I come around the hedges and Wally sees me first. He pushes himself away from the sphere. His forehead slightly creased with worry when he sees my face.

"What happened? D-did they say anything to you? You look," He pauses for a second seeing my tight grip on the duffle bag straps. "Angry." He finishes.

It's only when he says so that I become aware of the tension in my jaw. I close my eyes and take a slow breath willing away the anger.

"I am. Your Dad let me in. I didn't see your mother." I drop the bags at my feet.

"D-did he say anything...about me?" He says, fear flushing the colour from his cheeks.

"Believe me it wouldn't do you any good to hear it. I'm so sorry. I didn't realise it was this bad." I say touching his arm. "Look I promised myself I wasn't going to ask you until you were ready but what happened?"

He shifts his weight awkwardly looking everywhere I'm not. "I..."

"Whatever it is I won't believe you deserved any of this." I want him to know I'm on his side. Always will be.

He takes a deep breath building the courage to speak. "If I tell you, you have to promise me one thing first."

"Sure." Anything.

"Promise me you won't drive off without me and leave me here, no matter what you might think afterwards."

I squeeze his arm lightly. "I wouldn't no matter what but, maybe you shouldn't tell me. I shouldn't have asked."

"But I-I want to tell you. You don't know how much I want to."

"Because there's no one else to tell?" I offer.

"Something like that." He says with a sad laugh. Sullen eyes cast down on his fidgeting hands. He seems to become conscious of them and hastily shoves his hands in his pockets.

I can't stand to see the struggle going on behind those lonely green eyes, it's torture.

I pull him in close, wrapping my arms around him as I rest my chin on his head. "Hey." I say but I'm not sure I'm in control of myself now. His body tenses beneath mine but I hold on.

"What's this for...?"

"If I were in your shoes it's what I'd want me to do." I say. But in a small selfish way I'm really just consoling myself over the pity I'm feeling.

"My...shoes?" He says more to himself than to me.

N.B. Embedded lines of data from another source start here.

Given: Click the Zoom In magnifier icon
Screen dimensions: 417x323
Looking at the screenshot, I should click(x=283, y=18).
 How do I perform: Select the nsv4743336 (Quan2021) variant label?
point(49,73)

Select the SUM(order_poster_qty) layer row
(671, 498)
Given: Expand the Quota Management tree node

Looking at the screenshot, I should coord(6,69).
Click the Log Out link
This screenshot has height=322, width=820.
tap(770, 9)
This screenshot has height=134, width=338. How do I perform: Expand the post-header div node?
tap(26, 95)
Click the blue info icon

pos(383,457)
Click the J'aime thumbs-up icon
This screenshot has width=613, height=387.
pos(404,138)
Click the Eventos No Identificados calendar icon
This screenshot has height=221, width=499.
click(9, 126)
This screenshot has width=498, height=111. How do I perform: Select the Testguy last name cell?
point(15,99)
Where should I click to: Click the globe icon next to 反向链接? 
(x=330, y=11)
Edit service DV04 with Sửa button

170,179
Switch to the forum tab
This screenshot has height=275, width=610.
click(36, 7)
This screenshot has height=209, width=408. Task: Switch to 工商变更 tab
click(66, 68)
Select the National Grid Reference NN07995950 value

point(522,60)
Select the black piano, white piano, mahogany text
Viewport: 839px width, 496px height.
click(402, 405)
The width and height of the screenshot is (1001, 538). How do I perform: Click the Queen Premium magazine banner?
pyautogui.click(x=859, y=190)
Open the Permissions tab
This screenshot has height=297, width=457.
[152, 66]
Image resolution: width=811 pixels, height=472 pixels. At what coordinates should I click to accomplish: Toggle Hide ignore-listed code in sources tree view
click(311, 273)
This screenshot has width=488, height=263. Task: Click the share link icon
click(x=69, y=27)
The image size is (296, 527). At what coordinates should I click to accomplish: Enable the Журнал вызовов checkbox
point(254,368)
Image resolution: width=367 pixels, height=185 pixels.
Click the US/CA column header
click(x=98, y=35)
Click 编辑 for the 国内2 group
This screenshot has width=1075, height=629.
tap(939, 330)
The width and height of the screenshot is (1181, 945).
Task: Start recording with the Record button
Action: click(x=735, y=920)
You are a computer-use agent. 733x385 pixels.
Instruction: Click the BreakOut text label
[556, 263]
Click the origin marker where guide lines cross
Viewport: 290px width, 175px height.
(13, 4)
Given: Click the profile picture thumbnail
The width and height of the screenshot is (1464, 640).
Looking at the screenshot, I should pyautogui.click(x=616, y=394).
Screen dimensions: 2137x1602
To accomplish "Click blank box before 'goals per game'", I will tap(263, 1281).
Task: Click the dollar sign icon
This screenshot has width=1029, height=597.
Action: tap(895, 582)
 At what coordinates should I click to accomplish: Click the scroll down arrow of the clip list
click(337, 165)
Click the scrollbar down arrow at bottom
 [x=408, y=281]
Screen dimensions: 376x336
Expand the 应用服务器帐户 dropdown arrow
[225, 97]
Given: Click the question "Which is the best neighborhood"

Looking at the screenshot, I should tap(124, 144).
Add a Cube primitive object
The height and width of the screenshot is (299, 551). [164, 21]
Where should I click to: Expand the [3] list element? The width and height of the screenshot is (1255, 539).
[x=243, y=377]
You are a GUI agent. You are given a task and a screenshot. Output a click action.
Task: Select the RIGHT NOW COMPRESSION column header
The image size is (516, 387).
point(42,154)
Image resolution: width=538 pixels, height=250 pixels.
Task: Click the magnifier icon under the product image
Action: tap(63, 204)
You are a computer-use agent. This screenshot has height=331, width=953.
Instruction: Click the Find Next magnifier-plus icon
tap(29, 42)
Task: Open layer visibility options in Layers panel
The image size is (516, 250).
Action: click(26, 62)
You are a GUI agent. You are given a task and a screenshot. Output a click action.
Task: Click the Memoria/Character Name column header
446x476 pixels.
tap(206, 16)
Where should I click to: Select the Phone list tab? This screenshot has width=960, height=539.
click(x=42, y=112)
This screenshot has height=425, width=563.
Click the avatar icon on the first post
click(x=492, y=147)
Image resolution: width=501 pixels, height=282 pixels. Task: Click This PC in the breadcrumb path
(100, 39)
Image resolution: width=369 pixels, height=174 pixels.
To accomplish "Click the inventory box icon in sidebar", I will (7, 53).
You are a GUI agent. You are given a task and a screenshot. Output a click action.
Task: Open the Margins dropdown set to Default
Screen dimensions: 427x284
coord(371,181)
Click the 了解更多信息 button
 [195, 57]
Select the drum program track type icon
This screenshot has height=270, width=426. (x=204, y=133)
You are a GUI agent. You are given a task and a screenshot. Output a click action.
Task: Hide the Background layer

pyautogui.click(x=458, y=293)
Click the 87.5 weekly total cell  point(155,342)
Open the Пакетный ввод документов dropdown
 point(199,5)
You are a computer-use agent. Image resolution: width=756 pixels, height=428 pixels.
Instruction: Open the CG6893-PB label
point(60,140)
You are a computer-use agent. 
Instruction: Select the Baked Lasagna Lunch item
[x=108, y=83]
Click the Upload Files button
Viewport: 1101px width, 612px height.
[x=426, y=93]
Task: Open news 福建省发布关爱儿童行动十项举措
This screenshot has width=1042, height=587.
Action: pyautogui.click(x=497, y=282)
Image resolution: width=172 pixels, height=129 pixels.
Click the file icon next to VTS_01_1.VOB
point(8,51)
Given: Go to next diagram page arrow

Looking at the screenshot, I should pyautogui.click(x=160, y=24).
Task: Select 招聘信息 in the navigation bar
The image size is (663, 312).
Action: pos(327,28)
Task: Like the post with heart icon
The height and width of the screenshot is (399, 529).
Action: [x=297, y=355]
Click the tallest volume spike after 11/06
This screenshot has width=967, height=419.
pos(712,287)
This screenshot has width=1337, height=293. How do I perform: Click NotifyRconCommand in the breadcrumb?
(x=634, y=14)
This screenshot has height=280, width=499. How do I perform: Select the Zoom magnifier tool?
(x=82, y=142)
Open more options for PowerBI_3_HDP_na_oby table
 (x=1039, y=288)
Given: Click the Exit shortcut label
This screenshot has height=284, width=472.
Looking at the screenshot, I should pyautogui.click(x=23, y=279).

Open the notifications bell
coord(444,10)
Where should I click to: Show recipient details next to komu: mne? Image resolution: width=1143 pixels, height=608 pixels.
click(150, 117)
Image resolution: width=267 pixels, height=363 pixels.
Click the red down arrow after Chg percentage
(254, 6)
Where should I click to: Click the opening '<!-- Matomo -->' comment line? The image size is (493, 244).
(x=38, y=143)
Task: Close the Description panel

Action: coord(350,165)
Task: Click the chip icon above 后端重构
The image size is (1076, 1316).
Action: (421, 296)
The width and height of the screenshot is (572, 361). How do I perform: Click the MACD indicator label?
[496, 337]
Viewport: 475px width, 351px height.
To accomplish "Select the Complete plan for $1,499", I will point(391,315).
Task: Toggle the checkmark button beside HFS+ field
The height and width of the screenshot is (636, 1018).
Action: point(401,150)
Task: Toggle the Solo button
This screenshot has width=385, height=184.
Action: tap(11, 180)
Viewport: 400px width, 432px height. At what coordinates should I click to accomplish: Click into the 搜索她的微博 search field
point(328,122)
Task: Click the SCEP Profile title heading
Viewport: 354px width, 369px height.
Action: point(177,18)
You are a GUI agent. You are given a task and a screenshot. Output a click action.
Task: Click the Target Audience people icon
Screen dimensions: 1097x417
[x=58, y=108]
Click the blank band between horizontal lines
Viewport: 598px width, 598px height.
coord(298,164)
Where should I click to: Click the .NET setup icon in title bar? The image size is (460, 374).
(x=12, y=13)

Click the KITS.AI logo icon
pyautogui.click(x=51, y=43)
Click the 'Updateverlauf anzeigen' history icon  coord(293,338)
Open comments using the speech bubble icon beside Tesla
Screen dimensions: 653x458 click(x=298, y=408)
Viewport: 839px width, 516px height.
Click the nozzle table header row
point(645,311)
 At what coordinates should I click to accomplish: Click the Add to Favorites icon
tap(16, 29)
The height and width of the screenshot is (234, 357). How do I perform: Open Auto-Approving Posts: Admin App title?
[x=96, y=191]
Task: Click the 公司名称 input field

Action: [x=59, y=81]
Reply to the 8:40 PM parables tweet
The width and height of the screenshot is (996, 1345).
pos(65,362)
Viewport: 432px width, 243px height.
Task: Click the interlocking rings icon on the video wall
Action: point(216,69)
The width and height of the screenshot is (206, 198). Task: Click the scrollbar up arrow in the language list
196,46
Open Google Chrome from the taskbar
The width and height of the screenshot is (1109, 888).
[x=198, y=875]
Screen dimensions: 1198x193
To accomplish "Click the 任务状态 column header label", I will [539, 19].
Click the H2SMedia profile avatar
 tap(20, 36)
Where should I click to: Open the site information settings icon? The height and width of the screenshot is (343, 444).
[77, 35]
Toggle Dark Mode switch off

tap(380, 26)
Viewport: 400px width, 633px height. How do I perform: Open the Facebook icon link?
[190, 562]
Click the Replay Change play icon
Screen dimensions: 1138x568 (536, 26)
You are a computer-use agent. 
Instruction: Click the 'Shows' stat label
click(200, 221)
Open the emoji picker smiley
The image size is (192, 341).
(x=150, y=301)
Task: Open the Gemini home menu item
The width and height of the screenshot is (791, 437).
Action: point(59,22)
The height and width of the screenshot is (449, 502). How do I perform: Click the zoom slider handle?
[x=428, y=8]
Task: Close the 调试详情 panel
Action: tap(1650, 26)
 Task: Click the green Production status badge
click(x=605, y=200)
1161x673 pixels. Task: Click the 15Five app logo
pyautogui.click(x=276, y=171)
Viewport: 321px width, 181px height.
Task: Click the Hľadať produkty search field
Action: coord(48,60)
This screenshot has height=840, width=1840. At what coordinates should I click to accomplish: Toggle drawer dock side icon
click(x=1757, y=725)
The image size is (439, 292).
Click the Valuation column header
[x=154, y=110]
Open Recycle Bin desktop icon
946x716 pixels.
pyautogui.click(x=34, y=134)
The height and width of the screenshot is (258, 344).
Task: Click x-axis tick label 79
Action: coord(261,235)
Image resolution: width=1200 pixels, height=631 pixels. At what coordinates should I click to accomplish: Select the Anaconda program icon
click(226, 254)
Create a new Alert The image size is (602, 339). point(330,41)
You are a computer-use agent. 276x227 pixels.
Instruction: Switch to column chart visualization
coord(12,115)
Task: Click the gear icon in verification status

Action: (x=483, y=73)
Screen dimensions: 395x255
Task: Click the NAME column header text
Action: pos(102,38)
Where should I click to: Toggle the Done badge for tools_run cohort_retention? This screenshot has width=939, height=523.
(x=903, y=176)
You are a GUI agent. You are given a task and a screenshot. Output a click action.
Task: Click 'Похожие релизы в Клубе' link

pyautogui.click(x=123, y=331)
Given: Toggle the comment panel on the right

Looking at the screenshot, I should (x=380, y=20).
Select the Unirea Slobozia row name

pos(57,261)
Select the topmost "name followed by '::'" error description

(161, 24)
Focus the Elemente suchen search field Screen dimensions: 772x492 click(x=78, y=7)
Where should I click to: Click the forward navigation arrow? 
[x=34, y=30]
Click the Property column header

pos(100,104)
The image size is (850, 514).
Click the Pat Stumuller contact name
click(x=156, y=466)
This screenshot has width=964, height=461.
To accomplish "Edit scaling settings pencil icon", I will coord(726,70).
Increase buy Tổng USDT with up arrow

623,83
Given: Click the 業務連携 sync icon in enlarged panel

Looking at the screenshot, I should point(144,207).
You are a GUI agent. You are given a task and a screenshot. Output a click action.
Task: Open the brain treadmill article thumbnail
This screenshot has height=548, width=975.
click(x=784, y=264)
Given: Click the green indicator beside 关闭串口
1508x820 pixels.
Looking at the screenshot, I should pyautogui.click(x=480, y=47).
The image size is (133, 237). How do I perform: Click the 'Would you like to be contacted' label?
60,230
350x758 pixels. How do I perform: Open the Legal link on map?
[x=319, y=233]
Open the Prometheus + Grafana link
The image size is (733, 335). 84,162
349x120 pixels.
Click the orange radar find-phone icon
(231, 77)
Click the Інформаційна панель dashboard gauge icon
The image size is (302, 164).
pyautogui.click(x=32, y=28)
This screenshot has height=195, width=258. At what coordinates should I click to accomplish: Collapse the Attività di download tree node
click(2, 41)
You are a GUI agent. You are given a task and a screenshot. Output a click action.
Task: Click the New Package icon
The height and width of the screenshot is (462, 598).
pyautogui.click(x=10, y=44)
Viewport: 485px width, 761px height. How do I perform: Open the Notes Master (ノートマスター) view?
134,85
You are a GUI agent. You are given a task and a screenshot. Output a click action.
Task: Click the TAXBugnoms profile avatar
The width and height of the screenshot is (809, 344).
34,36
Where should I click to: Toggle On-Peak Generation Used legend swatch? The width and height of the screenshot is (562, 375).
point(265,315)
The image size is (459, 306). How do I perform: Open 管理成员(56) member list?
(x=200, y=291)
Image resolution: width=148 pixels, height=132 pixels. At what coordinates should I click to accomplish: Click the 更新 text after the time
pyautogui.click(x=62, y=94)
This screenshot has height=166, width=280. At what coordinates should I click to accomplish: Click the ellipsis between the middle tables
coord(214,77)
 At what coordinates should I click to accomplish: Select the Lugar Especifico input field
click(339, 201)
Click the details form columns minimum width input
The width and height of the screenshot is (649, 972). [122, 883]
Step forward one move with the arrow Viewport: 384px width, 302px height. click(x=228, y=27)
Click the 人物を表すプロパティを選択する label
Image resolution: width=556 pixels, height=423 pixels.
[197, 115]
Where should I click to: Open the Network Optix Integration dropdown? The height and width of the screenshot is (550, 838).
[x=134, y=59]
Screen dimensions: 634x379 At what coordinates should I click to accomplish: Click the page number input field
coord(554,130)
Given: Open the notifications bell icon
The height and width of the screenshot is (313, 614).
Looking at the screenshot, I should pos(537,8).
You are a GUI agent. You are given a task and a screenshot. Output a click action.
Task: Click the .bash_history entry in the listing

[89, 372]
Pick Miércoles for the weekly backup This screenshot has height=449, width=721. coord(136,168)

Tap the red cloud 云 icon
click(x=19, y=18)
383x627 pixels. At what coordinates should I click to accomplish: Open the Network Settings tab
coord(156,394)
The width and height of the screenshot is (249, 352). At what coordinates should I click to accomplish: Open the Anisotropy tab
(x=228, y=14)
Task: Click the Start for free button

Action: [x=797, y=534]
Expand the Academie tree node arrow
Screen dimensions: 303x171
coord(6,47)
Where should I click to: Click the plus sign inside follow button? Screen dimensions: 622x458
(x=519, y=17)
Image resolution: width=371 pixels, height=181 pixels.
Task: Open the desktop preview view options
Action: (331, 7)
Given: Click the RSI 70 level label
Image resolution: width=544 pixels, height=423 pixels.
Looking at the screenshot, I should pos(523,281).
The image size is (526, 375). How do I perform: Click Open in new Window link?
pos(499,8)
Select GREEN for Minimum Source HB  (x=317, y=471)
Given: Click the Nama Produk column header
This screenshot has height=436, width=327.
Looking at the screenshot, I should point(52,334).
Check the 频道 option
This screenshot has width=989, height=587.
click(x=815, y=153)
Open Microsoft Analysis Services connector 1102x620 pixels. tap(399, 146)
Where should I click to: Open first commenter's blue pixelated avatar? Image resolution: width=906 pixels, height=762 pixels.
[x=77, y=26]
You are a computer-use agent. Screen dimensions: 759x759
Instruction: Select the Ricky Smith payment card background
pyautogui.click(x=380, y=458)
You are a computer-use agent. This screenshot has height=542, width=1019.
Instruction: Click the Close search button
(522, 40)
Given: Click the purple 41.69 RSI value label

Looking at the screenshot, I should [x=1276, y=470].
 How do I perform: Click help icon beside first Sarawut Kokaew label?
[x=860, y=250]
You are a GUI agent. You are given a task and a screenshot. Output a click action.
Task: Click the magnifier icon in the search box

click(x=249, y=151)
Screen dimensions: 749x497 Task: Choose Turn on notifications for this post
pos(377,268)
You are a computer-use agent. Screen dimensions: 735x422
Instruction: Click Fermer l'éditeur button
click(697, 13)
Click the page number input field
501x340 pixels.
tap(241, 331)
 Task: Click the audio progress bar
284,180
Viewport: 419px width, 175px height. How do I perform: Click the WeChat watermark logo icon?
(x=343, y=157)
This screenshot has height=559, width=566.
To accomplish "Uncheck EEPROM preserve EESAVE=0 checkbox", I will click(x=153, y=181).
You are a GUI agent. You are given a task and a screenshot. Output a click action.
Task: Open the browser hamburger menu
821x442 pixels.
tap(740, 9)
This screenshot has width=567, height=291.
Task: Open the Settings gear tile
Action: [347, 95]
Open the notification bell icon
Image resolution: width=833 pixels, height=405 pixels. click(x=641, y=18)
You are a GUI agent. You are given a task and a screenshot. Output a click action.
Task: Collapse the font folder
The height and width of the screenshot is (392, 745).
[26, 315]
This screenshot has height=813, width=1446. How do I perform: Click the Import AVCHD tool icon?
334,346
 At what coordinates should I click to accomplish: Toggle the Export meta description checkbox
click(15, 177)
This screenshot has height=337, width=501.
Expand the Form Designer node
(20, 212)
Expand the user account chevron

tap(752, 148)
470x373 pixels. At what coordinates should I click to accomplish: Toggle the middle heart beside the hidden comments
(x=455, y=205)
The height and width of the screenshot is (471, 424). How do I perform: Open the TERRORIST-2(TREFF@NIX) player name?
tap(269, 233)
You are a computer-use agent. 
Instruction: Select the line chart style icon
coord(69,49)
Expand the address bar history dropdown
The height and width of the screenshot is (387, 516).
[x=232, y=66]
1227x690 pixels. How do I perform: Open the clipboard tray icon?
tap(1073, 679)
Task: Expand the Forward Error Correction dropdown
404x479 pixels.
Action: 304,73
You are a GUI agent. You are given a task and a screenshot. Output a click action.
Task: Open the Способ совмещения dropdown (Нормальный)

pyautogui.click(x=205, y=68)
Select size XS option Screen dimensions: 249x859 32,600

He pushes me away a little freeing himself from my arms. "If I were in your shoes right now... I wonder what I would be thinking," He says backing away from me with another step. "If I knew."

I'm starting to get irritated now. "Wally, am I your friend?"

"What?" He says thrown off guard.

"Am I?" I insist.

"Yes, of course." He says

"Then why don't you trust me?"

"It's not that simple. I'm...I'm scared I guess. I don't want anyone else to leave me." He says barely above a whisper.

"Please don't." I say incensed. "Don't you dare put me in the same boat as them." I gesture wildly at the house behind me.

"It's because I care about what you think of me that I'm scared, okay?" He shouts back in my face. "Just look at what happened with my parents!"

I'm stunned to silence. I feel like such a fool. Of course he's scared. Who wouldn't be in his situation? I can't believe how it escaped me that his world must seem so fragile in the wake of what's happened.

"I'm not like them." I hear myself say mutely, still trying to hold onto my argument, but my voice shakes. I clear my throat too late to hide the shame in my voice.

"I told them I was in love with a boy." He says brave enough to test my claims. And for a moment I don't know what to think or say, shocked.

Slowly, without a word, I pick up his bags and stash them in the super cycle and climb on looking straight ahead.

"You don't have anything to say to that?" He asks a little annoyed at my lack of response.

"I haven't abandoned you on the side of the road have I?" I say as I pull my jacket off the seat behind me. I quickly put it on zipping it up over my family's crest. Taking my shirt off and turning it inside out now would just seem like I was mocking him.

"But-" he starts to say.

"You said they hate you." I say looking him in the eye.

"Yeah."

"I don't hate you." I say before looking toward the road again.

"C'mon. Let's get the pizza and head back home." I draw out the word 'home' letting him know that it's his home too now.